We really rate both petrol engines. The 1.6-litre is responsive if you keep the revs up. Meanwhile, the turbocharged 1.4-litre is quicker and stronger, so it's perfect if you often venture onto the motorway.
The 1.6-litre diesel develops the same power as the 1.6-litre petrol, but has more torque from lower revs. This makes it easier to drive in the real world, because it will accelerate cleanly without you constantly needing to change to a lower gear.
Opting for the automatic gearbox option instead of the manual blunts the performance. The same is true of the optional four-wheel-drive system that's available on the 1.6-litre petrol and diesel. This is standard on the petrol 1.4 S, but because of its extra turbocharged kick it’s still plenty quick enough, even with the four-wheel drive.
Suzuki Vitara ride comfort
The Suzuki Vitara has firm but well-damped suspension. Big bumps or potholes will send a dull thud through the cabin, but the ride rarely feels unsettled or crashy.
In addition, the car's body doesn’t lean much in corners, which helps prevent occupants being thrown around and inspires a high level of confidence. You can drive the Vitara for hours on motorways, or across country on rougher roads, and it doesn’t get tiring or uncomfortable. This is still the case even on the slightly stiffer-sprung S model.
SZ-T, SZ5 and S models get 17in alloys, instead of the standard 16in items, but they don’t compromise the Vitara’s ride quality.
Suzuki Vitara handling
The Vitara has a precise and grippy front end but is let down by its steering. There’s not much feedback through the wheel, and it’s very light around the straight-ahead position. Little additional weight builds in faster corners, either, which makes the steering feel disconnected from the road. Around town, though, it’s absolutely fine.
Despite the light steering, there's still some fun to be had hustling the Vitara down a twisty B-road thanks to its excellent body control; this is more akin to a well-sorted family hatchback than a wallowy off-roader. Go for the sportier and stiffer-sprung S model and things only get better.
Suzuki Vitara refinement
The Vitara’s petrol engines are smooth, even when worked hard. They make quite a good noise when revved, too, so are rarely annoying.
The diesel is naturally the noisiest engine, particularly at idle and when accelerating. It does settle down when cruising, though. All models suffer from intrusive wind and road noise, making the Vitara a noisier motorway car than some of its rivals.
If you go for the 1.6-litre petrol you get a five-speed manual gearbox, while the 1.4-litre petrol and diesel versions get a six-speeder. Both are slick and precise, and combined with their well-weighted clutch pedal, let you can change gear quickly and easily.
With a turbocharger to boost power, the smooth and nippy 1.4-litre petrol is actually the best of all the Vitara’s engines.

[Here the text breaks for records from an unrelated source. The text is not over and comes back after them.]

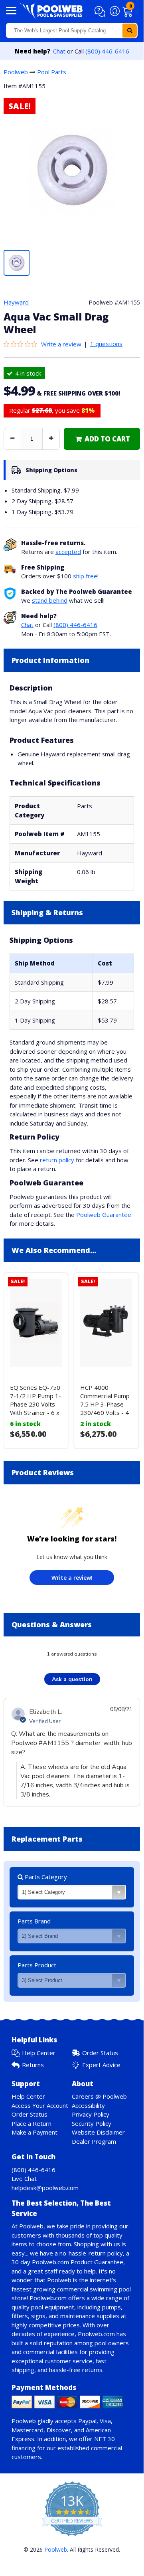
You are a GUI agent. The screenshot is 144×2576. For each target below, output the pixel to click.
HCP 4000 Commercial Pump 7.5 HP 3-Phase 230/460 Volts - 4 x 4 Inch (105, 1404)
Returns (33, 2065)
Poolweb (16, 72)
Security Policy (91, 2123)
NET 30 (104, 2439)
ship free (85, 576)
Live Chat (24, 2178)
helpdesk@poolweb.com (45, 2188)
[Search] (129, 31)
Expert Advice (101, 2065)
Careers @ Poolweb (99, 2096)
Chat (59, 51)
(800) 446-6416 (107, 51)
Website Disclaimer (98, 2132)
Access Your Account (40, 2105)
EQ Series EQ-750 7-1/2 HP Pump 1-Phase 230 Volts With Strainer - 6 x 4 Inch (35, 1404)
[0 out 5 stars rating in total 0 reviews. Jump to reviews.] (22, 344)
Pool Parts (51, 72)
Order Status (100, 2053)
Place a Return (31, 2123)
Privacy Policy (90, 2114)
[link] (102, 439)
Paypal (87, 2421)
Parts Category (45, 1877)
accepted (68, 552)
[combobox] (72, 30)
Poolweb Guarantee (103, 1215)
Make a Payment (34, 2132)
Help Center (38, 2053)
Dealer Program (94, 2141)
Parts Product (37, 1965)
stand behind (49, 600)
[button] (101, 11)
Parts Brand (34, 1921)
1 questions (106, 344)
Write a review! (72, 1577)
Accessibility (88, 2105)
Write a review (61, 344)
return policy (57, 1160)
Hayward (16, 302)
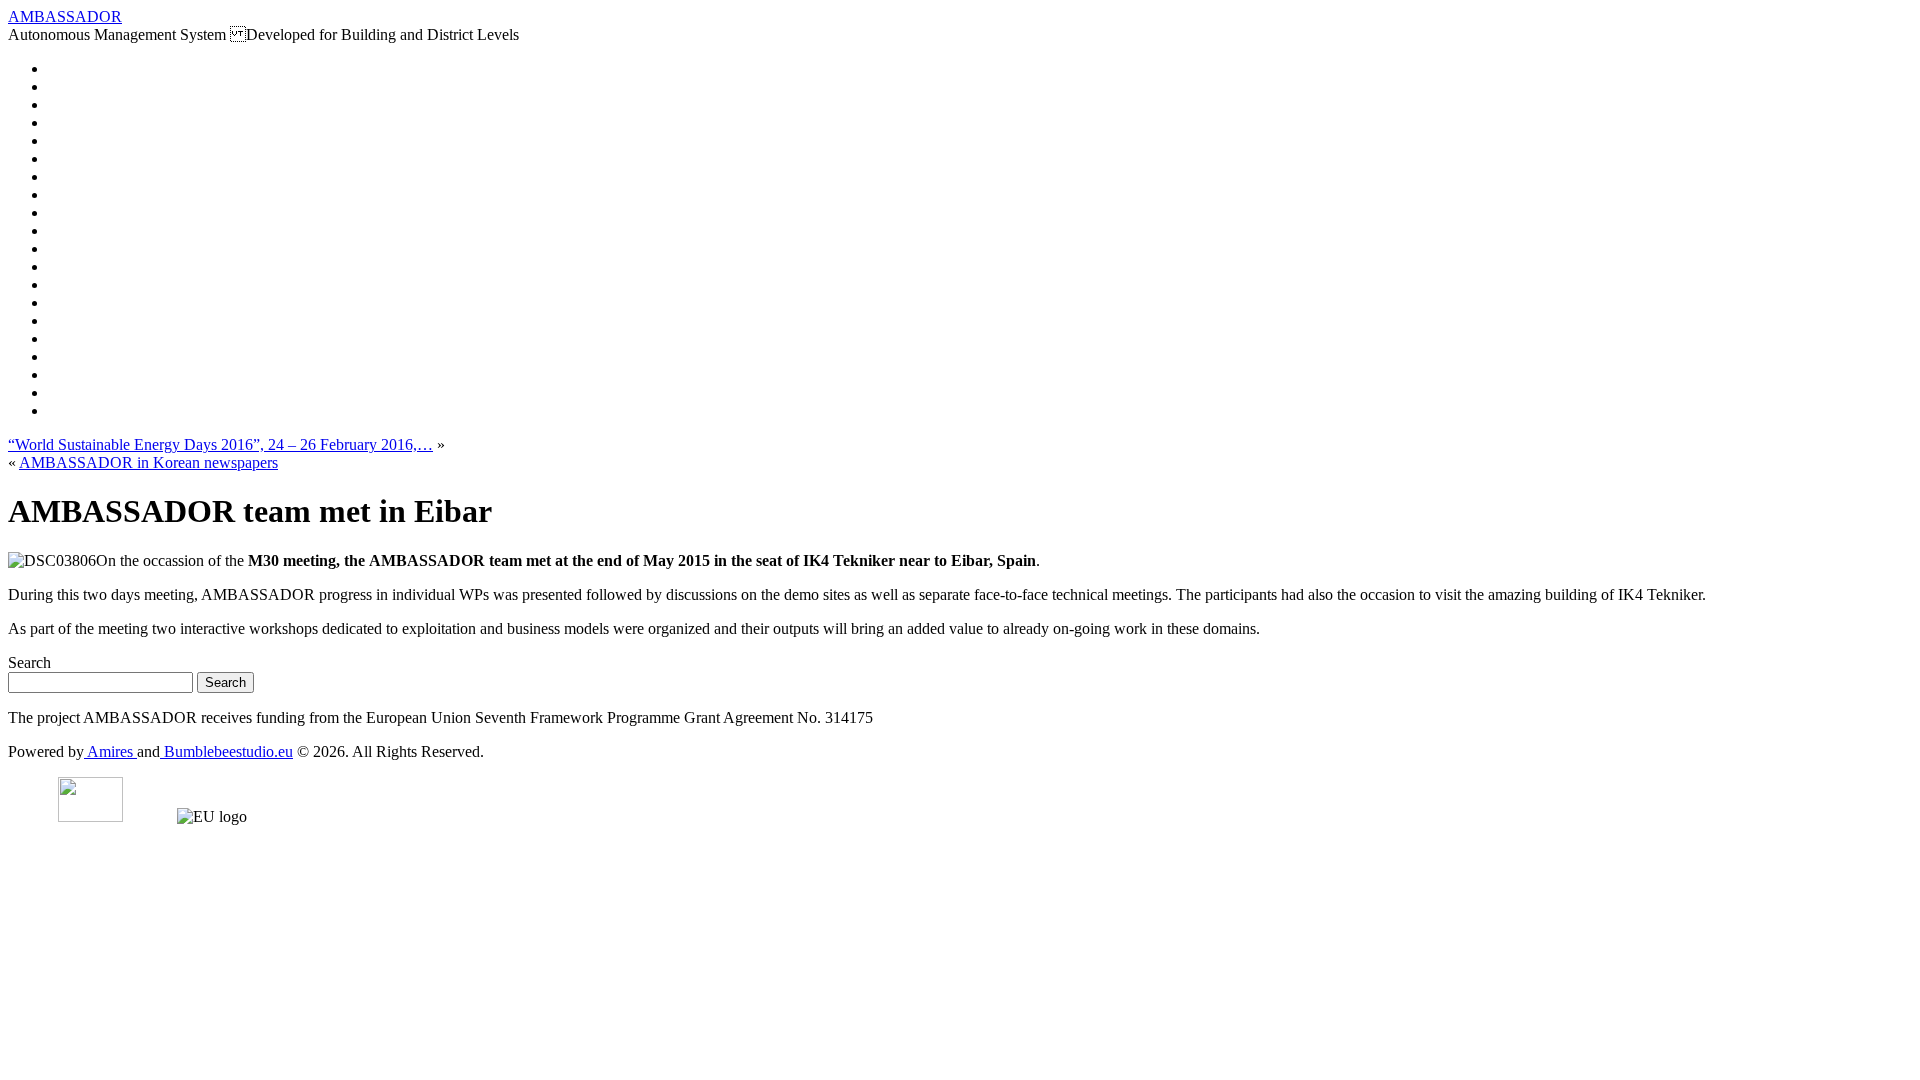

However, because it’s only available on the top-level 4WD S model it’s too expensive to recommend.
Our pick 1.6-litre petrol
The naturally aspirated petrol is smooth and economical. It’s eager, too, and provides decent performance. It isn’t the cleanest engine around, though, and it doesn’t offer as much mid-range pulling power as some rivals’ smaller turbo engines.
Choose the diesel and you’ll benefit from a hefty hike in torque over the petrols, a feature that makes the Vitara relaxing to drive. It’s also cleaner and more economical than the petrol engines, so is cheaper to own and to run whether you’re a private buyer or a company car driver. It’s noisy under acceleration, though.